▸ **Your assignment**
The answer must be the lines from the one that holds "Given: Click the Project Contact field label" through the final line of the data, copied exactly, with no pictures.

▸ **Records provided**
===

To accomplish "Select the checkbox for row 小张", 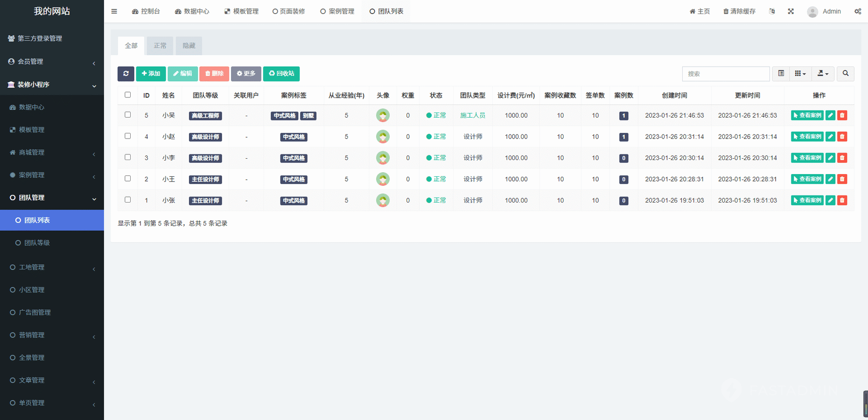I will coord(127,200).
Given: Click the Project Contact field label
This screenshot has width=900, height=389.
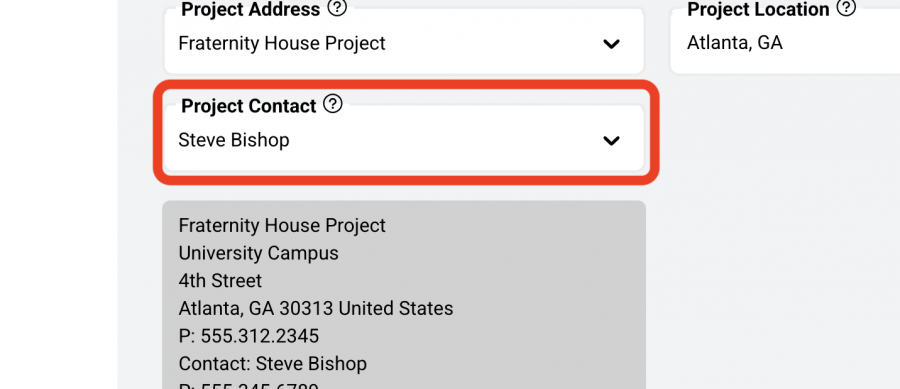Looking at the screenshot, I should coord(249,106).
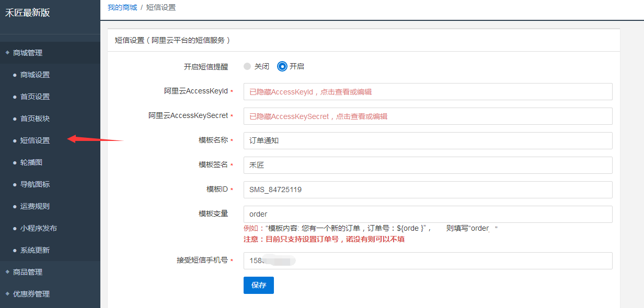Open 导航图标 in the sidebar
Image resolution: width=644 pixels, height=308 pixels.
(x=35, y=184)
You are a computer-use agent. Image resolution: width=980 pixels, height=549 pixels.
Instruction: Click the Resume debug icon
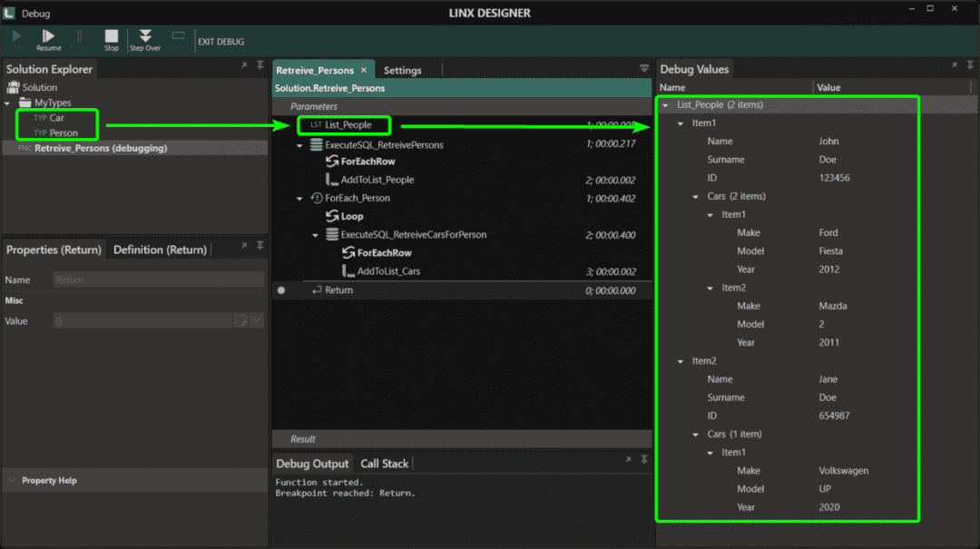pos(48,36)
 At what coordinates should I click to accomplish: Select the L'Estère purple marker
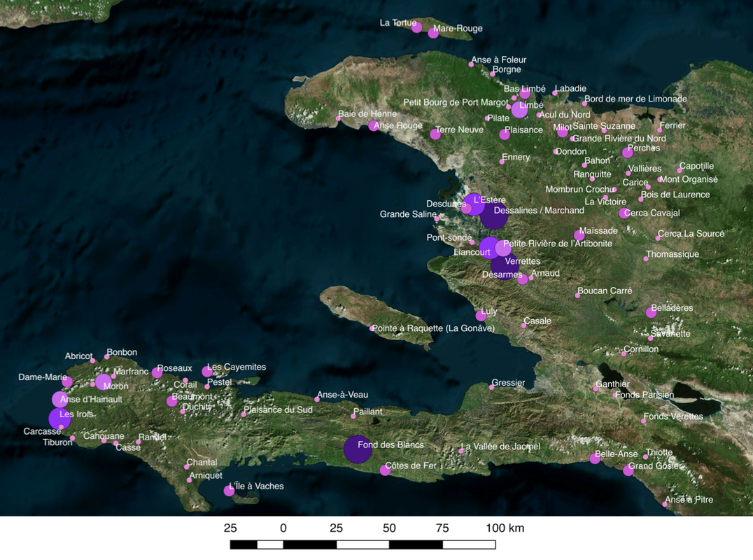pyautogui.click(x=474, y=204)
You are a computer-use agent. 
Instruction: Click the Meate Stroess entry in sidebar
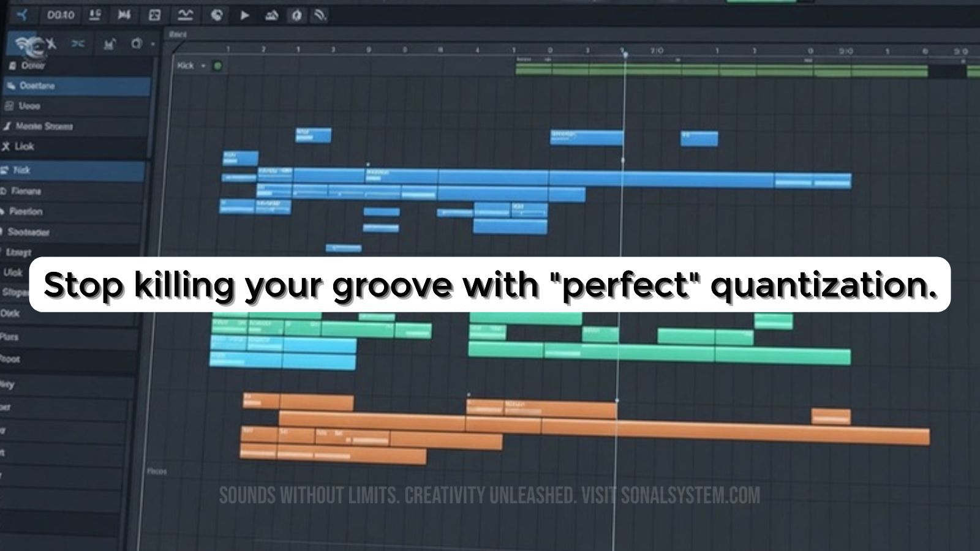tap(43, 126)
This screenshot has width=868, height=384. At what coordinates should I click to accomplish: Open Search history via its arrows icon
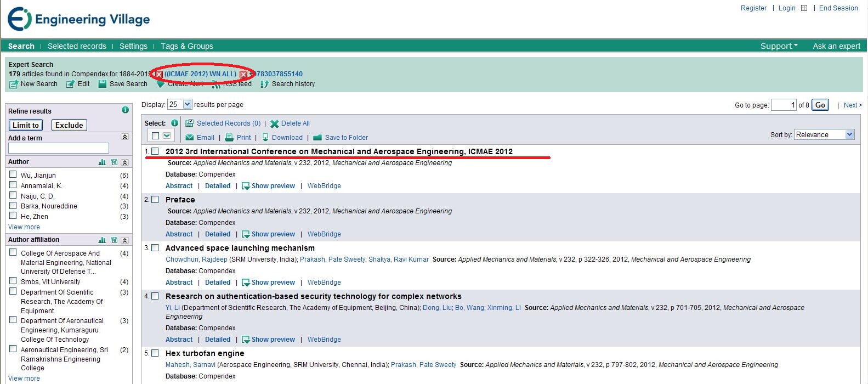(265, 84)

===

▸ **Answer to the exercise**
Given: Click the Project Contact field label
This screenshot has width=900, height=389.
Looking at the screenshot, I should coord(249,106).
Open 导航图标 in the sidebar
Image resolution: width=644 pixels, height=308 pixels.
(x=35, y=184)
You are a computer-use agent. Image resolution: width=980 pixels, height=549 pixels.
Instruction: Click the Resume debug icon
pos(48,36)
 At what coordinates should I click to accomplish: Select the L'Estère purple marker
pyautogui.click(x=474, y=204)
You are a computer-use agent. 
Instruction: Click the Meate Stroess entry in sidebar
tap(43, 126)
This screenshot has width=868, height=384. At what coordinates should I click to accomplish: Open Search history via its arrows icon
(265, 84)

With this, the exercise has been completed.